TASK:
Go through the entries one line at a time, and gather every line that has the word "computer".

Data items
============
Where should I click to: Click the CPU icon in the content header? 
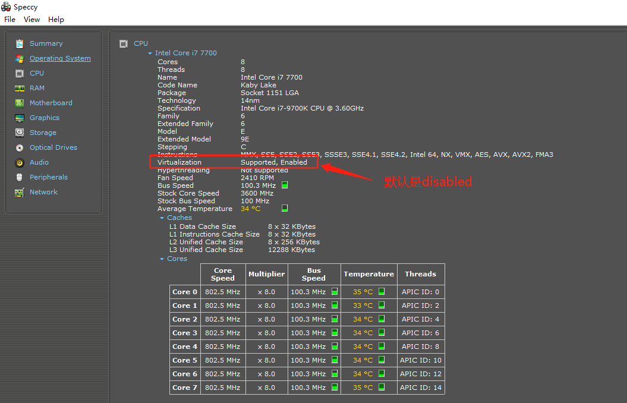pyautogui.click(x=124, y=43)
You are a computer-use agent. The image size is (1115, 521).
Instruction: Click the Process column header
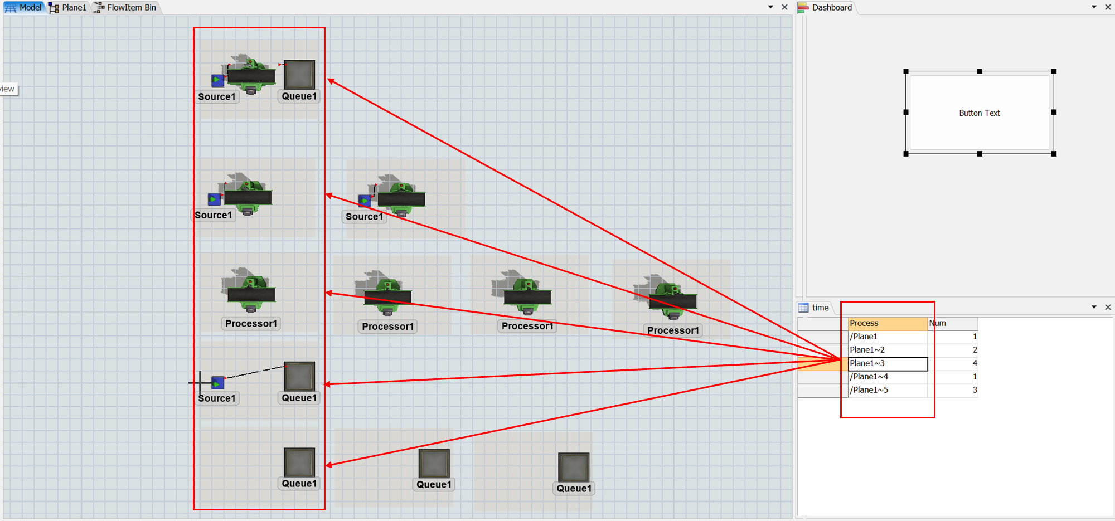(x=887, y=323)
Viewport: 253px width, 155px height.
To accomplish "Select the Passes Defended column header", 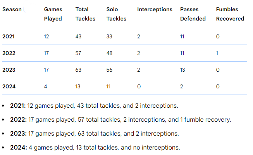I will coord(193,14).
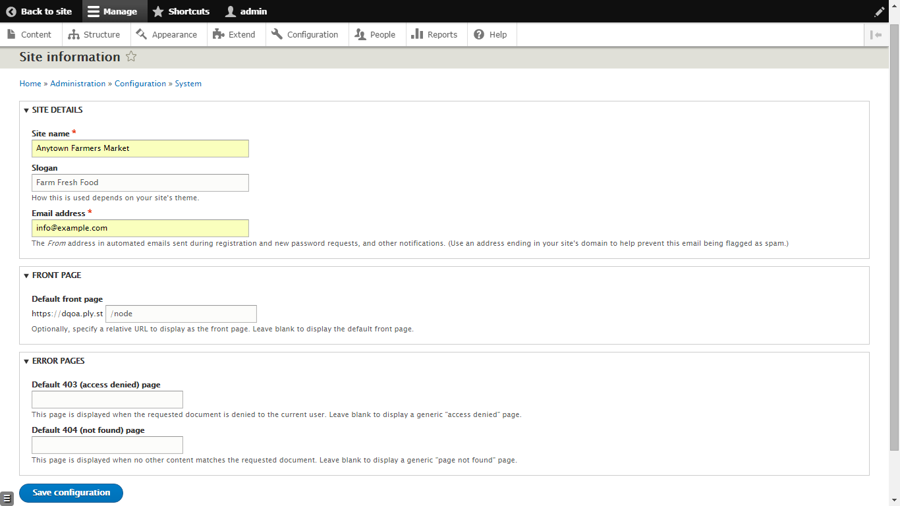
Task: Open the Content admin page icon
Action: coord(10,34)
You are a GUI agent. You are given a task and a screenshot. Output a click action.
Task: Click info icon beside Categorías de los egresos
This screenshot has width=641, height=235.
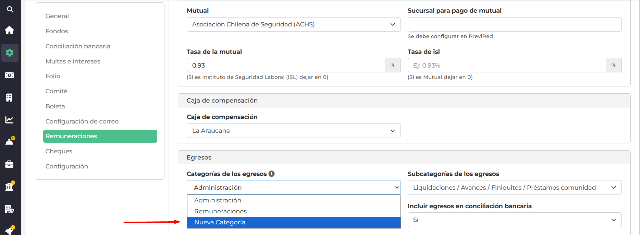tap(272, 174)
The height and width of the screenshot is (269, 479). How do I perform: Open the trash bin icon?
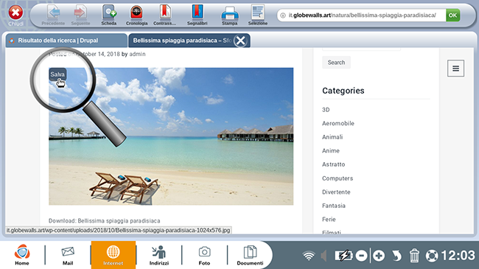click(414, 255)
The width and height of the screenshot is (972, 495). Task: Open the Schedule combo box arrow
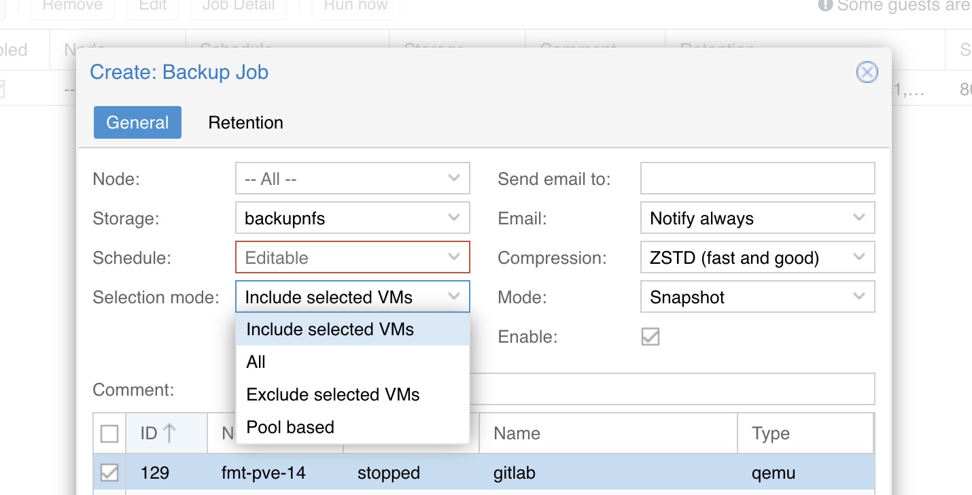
============
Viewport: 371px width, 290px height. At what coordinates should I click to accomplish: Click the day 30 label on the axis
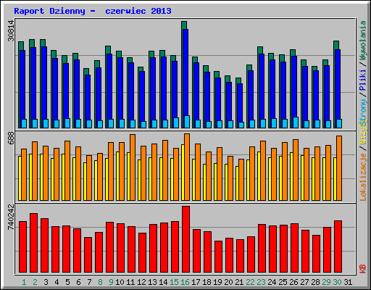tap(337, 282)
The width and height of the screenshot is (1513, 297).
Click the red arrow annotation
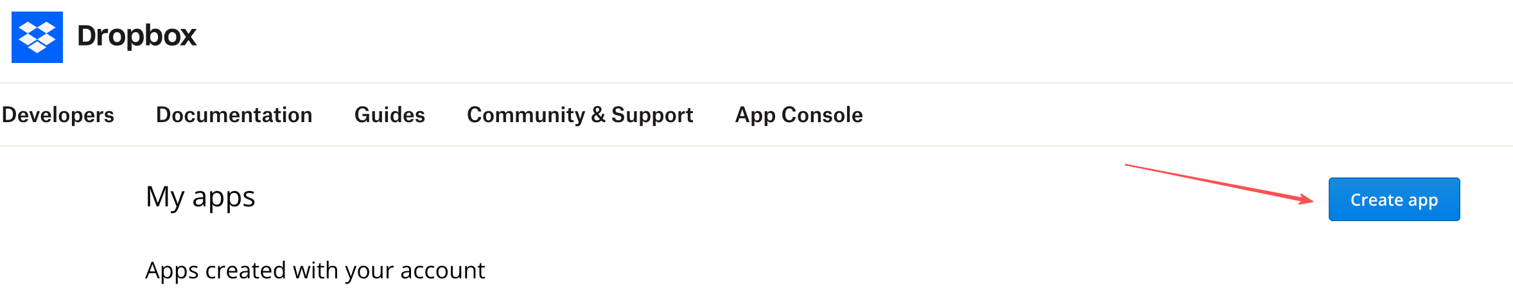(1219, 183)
============
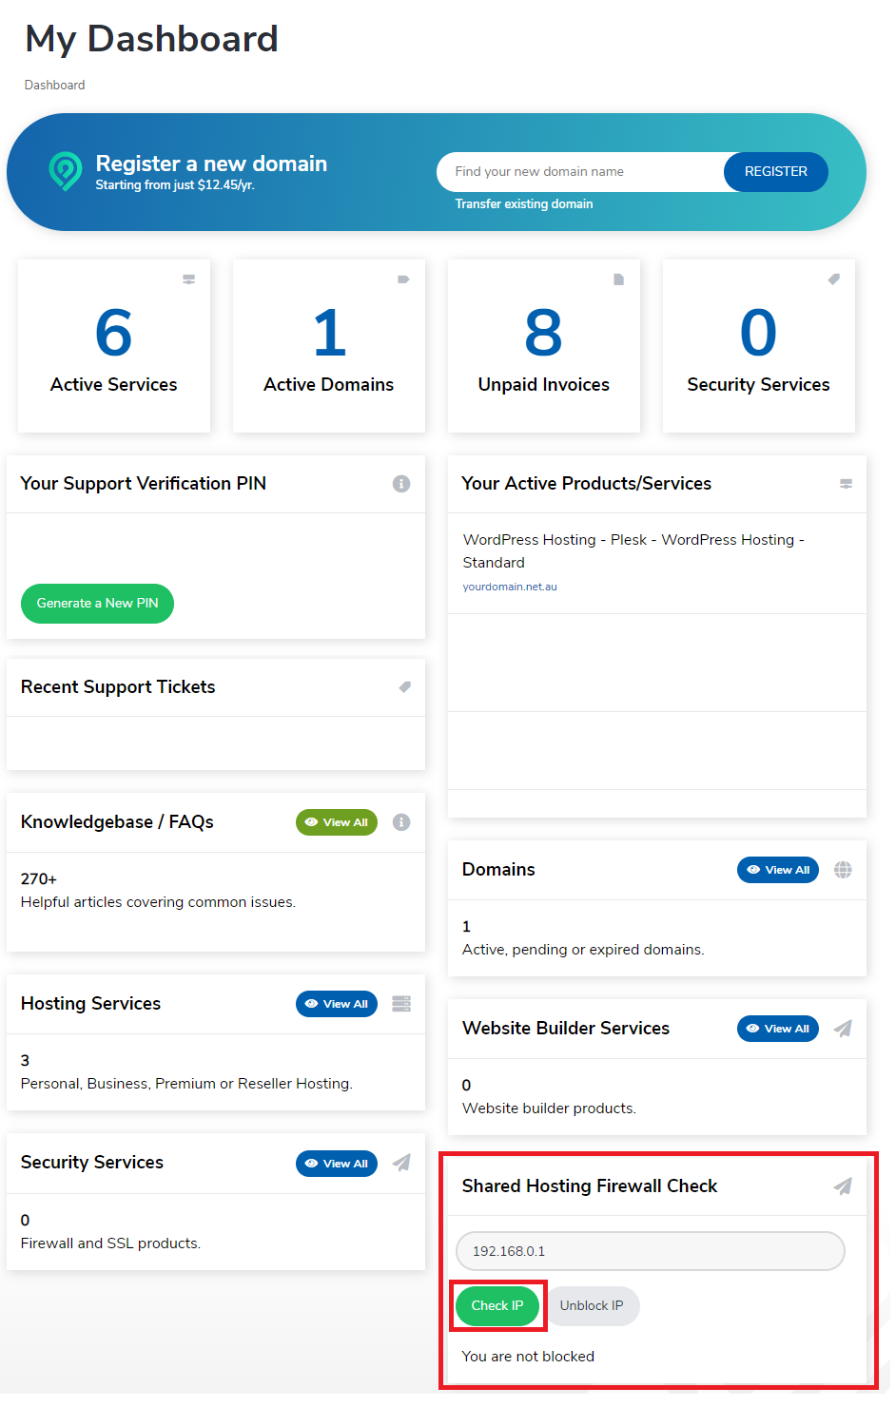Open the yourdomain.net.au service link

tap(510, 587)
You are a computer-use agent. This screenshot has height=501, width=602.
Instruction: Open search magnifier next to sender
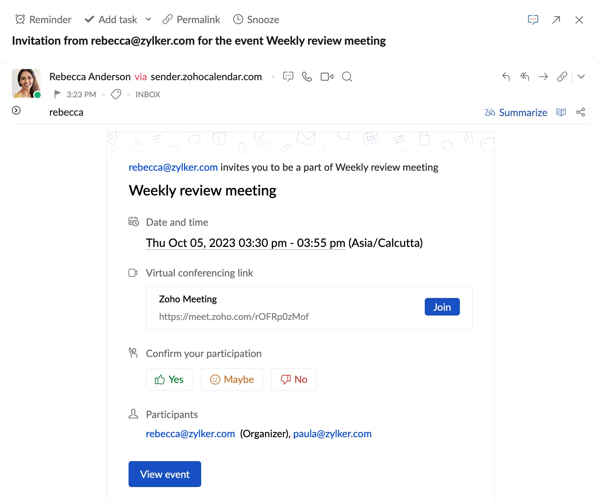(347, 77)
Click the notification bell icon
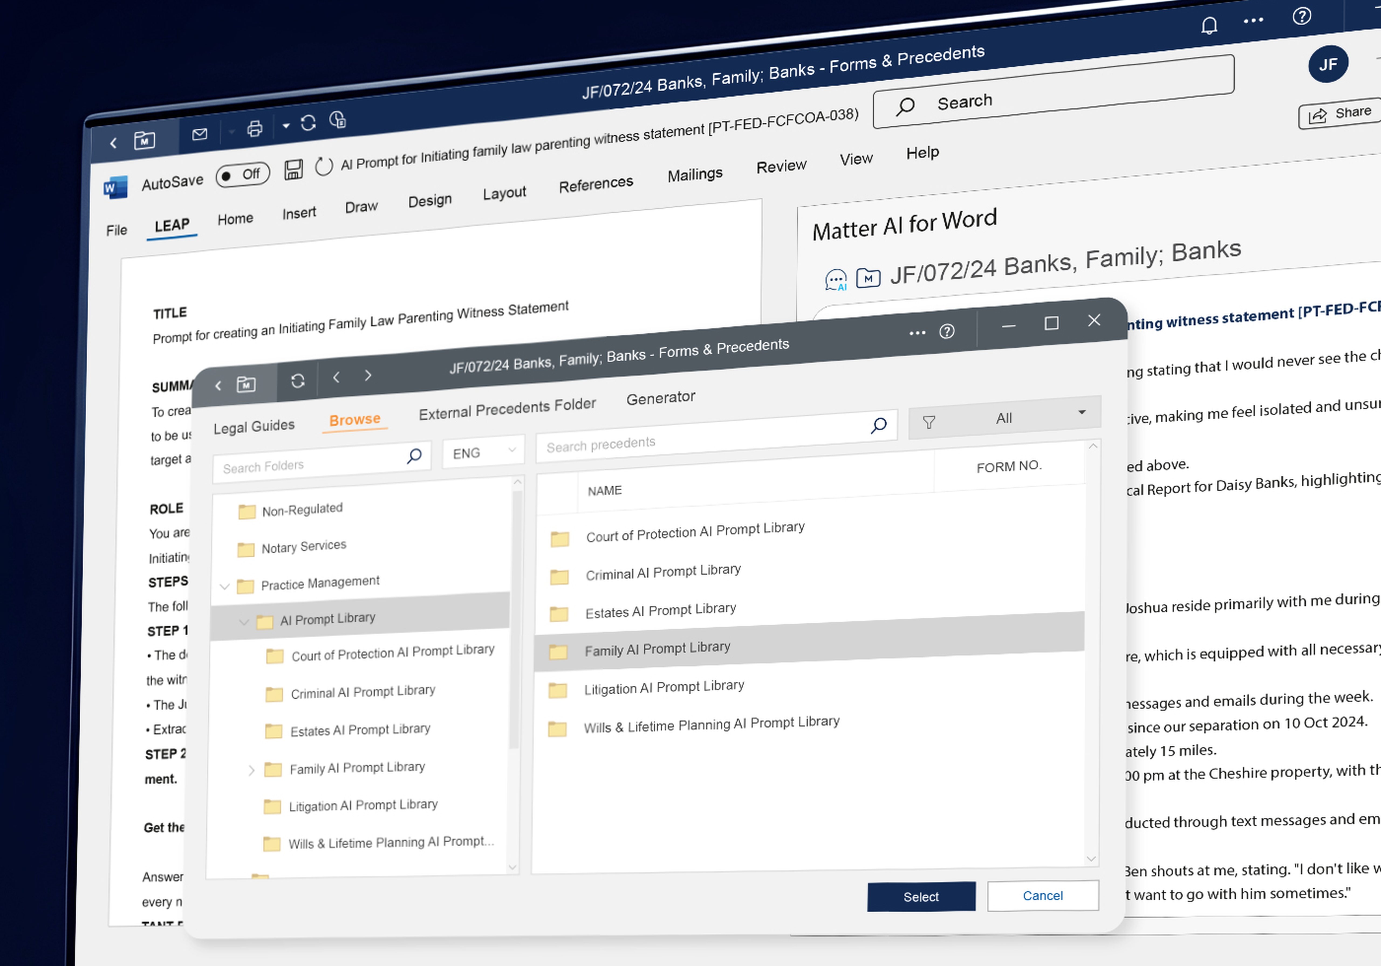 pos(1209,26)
============
EXERCISE SOLUTION:
You are a computer-use agent. The image size is (1115, 521).
You are a computer-use agent. This screenshot has height=501, width=602.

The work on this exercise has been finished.